Prior to touring with the Stones, Keys played with Delaney & Bonnie and Friends with Eric Clapton and George Harrison in 1969. In particular, during the year 1970 he gave an extraordinary series of notable performances. Keys started the year working on Clapton's first solo LP. With Leon Russell, he supported Joe Cocker on the 48-city Mad Dogs & Englishmen tour; the live album Mad Dogs & Englishmen was released later in the year, followed by a concert movie in 1971. During the tour, Cocker and the band were accompanied by a largely American entourage, including a choir, friends, wives, children, groupies and a single dog named Canina; the entire group numbered almost 40 people. After work on George Harrison's All Things Must Pass and more Sticky Fingers tracks, he joined the Rolling Stones for their fall 1970 European tour.

From 1973 to 1975, Keys participated in Lennon's "Lost Weekend" in Los Angeles along with Ringo Starr, Harry Nilsson and Keith Moon; while in Los Angeles, he played on Lennon's albums Walls and Bridges (including a notable solo on the #1 American hit "Whatever Gets You thru the Night") and Rock 'n' Roll. Although Keys' voice is heard on the last known recording session between Paul McCartney and Lennon (widely bootlegged as A Toot and a Snore in '74), he could not recall contributing to the session. He also played the solo on Leo Sayer's 1977 international soft rock hit "When I Need You" from the Endless Flight album.

In 1979, Keys was part of a Rolling Stones spin-off band called The New Barbarians (which also included Ronnie Wood & Keith Richards) that played two concerts in Canada and eighteen shows across the United States in April and May 1979.

In 1989, Keys became the musical director for Ronnie Wood's new Miami club, Woody's On the Beach. The first week the club opened Keys booked Jerry Lee Lewis, Fats Domino and the Crickets. In the early 1990s Keys was a resident of Miami and had a band with former Stones guitarist Mick Taylor, Nicky Hopkins, Ivan Neville, former Stephen Stills bassist Calvin "Fuzzy" Samuels and others called Tumbling Dice. Although better known as a session musician, Keys released two albums of his own in the 1970s: a self-titled instrumental album on Warner Bros. Records that featured Ringo Starr, George Harrison and Eric Clapton in 1972; and Gimme the Key on Ringo Starr's record label Ring O'Records in 1975.
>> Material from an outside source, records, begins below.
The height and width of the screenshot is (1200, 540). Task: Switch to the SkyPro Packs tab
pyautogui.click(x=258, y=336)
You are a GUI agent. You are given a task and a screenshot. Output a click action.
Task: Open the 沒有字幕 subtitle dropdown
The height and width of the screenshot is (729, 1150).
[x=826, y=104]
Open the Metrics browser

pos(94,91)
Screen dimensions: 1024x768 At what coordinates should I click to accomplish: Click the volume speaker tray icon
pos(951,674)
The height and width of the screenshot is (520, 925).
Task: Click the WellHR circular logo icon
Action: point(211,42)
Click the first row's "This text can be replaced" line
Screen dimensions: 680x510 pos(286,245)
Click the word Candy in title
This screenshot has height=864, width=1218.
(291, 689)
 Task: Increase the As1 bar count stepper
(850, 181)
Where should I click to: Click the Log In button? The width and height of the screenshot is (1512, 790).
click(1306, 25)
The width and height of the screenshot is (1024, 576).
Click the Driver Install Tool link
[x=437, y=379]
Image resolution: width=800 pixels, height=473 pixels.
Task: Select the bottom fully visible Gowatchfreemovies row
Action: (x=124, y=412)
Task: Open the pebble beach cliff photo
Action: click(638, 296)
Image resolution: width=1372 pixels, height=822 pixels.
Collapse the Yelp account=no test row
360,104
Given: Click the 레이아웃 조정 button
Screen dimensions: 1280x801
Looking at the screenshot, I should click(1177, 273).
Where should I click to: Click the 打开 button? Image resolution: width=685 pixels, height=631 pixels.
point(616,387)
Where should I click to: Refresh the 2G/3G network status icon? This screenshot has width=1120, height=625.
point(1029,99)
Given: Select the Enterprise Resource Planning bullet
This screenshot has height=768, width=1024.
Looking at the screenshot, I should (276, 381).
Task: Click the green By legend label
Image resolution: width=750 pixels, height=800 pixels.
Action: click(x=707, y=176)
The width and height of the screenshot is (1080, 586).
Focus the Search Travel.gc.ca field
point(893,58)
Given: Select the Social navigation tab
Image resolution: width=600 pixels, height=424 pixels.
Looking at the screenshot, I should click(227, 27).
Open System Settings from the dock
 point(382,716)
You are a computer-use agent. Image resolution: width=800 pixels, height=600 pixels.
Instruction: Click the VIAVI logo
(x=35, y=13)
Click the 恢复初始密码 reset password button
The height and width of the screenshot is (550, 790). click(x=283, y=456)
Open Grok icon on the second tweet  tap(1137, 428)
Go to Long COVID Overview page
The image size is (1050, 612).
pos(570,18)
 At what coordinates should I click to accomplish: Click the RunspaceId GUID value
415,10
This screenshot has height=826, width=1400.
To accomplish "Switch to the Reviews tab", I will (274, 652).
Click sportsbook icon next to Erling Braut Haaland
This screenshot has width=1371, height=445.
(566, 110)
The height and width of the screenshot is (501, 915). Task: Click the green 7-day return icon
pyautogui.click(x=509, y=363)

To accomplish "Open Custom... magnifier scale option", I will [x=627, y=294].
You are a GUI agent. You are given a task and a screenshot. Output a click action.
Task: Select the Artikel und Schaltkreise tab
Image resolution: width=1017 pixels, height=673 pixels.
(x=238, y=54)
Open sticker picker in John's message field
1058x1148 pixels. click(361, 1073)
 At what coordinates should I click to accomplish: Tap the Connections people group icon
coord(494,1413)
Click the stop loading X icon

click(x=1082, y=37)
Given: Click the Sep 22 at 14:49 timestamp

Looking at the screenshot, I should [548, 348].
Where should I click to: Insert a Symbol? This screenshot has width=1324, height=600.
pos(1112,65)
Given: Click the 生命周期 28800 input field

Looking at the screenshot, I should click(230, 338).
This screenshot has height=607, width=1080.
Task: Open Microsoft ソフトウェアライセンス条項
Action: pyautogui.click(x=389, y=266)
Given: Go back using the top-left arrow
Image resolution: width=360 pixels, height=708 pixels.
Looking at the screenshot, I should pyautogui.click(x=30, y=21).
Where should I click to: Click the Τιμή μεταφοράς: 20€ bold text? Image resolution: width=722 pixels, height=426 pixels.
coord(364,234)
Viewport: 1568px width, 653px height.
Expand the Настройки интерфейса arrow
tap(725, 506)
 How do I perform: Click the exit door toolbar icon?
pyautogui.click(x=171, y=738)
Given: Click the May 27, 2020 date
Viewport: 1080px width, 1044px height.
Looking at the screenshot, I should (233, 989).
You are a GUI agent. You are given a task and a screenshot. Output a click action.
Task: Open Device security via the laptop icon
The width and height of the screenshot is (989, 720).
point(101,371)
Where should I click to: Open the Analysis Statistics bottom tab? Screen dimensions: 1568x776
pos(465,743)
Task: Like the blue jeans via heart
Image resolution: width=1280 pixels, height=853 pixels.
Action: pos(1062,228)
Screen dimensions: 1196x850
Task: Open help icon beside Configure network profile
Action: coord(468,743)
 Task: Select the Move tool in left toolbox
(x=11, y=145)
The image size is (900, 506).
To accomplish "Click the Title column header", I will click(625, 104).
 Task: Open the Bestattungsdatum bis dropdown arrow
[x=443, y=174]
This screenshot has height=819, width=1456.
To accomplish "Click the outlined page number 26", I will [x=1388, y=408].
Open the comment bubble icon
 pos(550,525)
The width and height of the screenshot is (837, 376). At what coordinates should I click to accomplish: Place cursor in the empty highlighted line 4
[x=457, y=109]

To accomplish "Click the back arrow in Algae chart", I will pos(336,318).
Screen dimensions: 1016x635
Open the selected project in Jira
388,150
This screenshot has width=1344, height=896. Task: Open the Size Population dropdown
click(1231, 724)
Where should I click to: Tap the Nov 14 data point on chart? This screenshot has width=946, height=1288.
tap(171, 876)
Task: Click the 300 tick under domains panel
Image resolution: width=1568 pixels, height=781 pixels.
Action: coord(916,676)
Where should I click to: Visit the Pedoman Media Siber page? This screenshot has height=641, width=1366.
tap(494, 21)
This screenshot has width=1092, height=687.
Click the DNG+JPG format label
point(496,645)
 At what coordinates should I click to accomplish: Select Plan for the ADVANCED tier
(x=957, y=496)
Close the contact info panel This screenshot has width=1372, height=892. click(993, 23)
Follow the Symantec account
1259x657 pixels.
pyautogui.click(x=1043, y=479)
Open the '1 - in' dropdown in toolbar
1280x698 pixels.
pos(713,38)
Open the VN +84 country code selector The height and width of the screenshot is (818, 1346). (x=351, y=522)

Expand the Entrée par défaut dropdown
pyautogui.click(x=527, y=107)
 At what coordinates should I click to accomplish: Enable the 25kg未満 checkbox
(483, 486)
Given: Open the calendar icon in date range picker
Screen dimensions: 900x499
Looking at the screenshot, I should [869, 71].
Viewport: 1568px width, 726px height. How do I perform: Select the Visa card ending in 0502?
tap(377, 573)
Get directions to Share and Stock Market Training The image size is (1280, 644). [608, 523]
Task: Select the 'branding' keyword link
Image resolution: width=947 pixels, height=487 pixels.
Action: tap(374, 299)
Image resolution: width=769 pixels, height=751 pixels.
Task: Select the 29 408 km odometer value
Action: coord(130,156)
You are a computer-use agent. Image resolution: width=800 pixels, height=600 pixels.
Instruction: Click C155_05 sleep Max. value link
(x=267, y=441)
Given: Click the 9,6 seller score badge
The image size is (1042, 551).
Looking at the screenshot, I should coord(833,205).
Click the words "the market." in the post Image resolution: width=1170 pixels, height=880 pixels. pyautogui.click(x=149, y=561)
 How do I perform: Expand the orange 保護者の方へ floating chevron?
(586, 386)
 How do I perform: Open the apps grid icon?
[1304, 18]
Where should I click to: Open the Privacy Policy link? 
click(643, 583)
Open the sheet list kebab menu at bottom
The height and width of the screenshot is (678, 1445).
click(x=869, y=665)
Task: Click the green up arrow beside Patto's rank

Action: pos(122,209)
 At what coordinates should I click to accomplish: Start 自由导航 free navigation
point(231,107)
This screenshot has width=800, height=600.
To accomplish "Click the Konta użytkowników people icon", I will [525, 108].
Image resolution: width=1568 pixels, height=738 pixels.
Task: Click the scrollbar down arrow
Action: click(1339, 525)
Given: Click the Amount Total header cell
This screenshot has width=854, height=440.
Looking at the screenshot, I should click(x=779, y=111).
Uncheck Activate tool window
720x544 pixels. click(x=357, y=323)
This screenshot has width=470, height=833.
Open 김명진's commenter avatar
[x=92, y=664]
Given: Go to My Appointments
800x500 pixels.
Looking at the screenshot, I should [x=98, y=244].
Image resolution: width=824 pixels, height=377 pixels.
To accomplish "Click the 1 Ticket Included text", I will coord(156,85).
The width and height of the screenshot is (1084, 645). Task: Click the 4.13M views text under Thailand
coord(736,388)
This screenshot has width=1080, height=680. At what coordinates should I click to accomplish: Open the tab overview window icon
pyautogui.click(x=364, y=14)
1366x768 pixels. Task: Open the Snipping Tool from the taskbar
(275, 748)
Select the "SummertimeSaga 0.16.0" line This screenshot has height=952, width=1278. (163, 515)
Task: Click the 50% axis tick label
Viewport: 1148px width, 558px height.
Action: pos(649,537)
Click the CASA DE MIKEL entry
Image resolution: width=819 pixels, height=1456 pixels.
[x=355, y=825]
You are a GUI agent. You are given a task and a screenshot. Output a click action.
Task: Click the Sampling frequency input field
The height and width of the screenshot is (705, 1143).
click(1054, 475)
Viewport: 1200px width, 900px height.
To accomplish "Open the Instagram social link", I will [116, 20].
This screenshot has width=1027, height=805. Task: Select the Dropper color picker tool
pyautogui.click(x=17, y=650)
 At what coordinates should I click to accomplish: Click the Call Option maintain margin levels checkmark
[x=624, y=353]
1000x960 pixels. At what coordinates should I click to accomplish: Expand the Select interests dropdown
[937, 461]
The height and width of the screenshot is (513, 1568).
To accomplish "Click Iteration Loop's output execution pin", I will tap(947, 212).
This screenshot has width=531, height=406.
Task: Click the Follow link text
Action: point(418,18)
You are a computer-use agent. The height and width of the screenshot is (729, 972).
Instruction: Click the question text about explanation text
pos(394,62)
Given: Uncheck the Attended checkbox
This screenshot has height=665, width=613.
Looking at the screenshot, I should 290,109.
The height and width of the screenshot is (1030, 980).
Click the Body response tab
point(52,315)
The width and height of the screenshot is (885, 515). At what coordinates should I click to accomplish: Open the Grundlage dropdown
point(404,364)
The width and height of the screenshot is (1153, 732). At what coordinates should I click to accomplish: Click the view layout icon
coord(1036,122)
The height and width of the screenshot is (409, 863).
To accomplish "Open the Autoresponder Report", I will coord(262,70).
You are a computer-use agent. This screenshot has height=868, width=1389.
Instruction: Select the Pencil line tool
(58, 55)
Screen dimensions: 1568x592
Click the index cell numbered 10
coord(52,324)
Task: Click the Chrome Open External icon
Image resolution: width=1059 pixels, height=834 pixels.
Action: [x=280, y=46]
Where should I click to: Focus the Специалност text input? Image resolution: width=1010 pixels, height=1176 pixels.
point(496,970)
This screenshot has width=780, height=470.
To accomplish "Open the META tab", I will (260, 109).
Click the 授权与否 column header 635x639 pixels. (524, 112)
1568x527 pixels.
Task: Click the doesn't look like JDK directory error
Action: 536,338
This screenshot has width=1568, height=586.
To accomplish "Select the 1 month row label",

Keys appeared on December 16, 2011, with the Athens, Georgia-based band Bloodkin in their "Exile on Lumpkin Street" show at the Georgia Theater, which re-opened in August 2011 in its remodeled and enlarged space after the building had been gutted by fire in June 2009. Besides performing some of their own music, Bloodkin performed with Keys on numerous hits from three of the biggest Stones' albums on which Keys had performed, Let It Bleed, Sticky Fingers, and Exile on Main St.

In 2013 he played with the Rolling Stones at their Glastonbury Festival debut, headlining on Saturday, June 29. Keys played on their 14 On Fire tour with Roskilde Festival in Denmark being his last gig for the Stones.